München soll eine neue Synagoge bekommen

München – Vor über zehn Jahren hat die Liberale Jüdische Gemeinde in München den New Yorker Stararchitekten Daniel Libeskind angeschrieben. Tenor: Wir haben kein Grundstück, wir haben kein Geld, aber wir möchten eine Synagoge bauen.
Libeskind, bekannt für das spektakuläre Jüdische Museum in Berlin, sprang auf die Idee an. 2005 besuchte er München und entwarf ein Haus, wie ein Kristall. "Er ließ sich von den Funken der Isar dazu inspirieren", sagt Jan Mühlstein (71), Vorsitzender der Stiftung Synagoge Beth Shalom.

Bezirksausschuss unterstützt Synagogen-Neubau
Die Realisierung einer eigenen Synagoge mit Begegnungsstätte ist jetzt ein Stück näher gerückt. Die Gemeinde Beth Shalom hat bei der Stadt einen "Antrag auf Vorbescheid" für das Gebäude eingereicht. Der Bezirksausschuss (BA) Altstadt-Lehel hat das Vorhaben bereits befürwortet. Nächste Woche diskutieren dann die Experten der Stadtgestaltungskommission über den in sich gebrochenen und verschachtelten Gebäudeentwurf.

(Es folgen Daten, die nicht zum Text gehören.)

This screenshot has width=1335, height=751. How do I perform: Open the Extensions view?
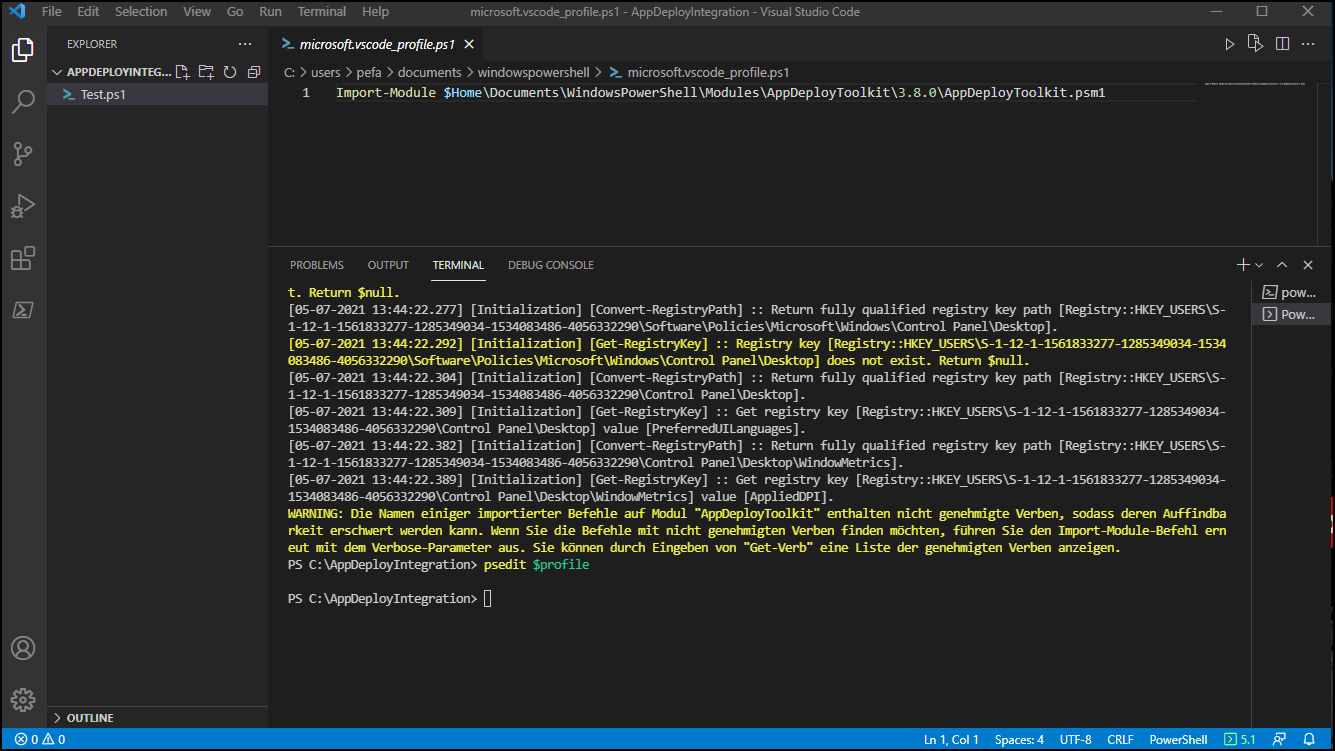pos(23,258)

Das Grundstück dafür, an der Reitmorstraße 41/ Im Gries, gehört noch der Stadt. Bis 2021 ist es noch mit dem Betriebs-Kindergarten der Regierung von Oberbayern in Containern belegt. Baubeginn im Lehel kann also frühestens im Jahr 2022 sein.
Ein Viertel der Fläche ist für einen öffentlichen Kindergarten unter Trägerschaft der Gemeinde reserviert, 40 Prozent für Wohnungen, die restlichen 35 Prozent sollen der Synagoge mit einem interkulturellen Begegnungsraum im ersten Stock zur Verfügung stehen: "Wir möchten endlich als Gastgeber auftreten", sagt Jan Mühlstein dazu.
Synagoge soll für Zukunftsorientierung stehen
Die fast 600 Mitglieder der Liberalen Gemeinde Beth Shalom treffen sich bislang in einem Bürogebäude in Sendling. Die Gemeinde wächst gerade durch viele junge Familien mit Kindern. Wichtig im liberalen Judentum: Hier sind die Frauen den Männern auch in der Synagoge gleichgestellt. Sie sitzen dort nicht getrennt und können sogar Rabbinerin werden.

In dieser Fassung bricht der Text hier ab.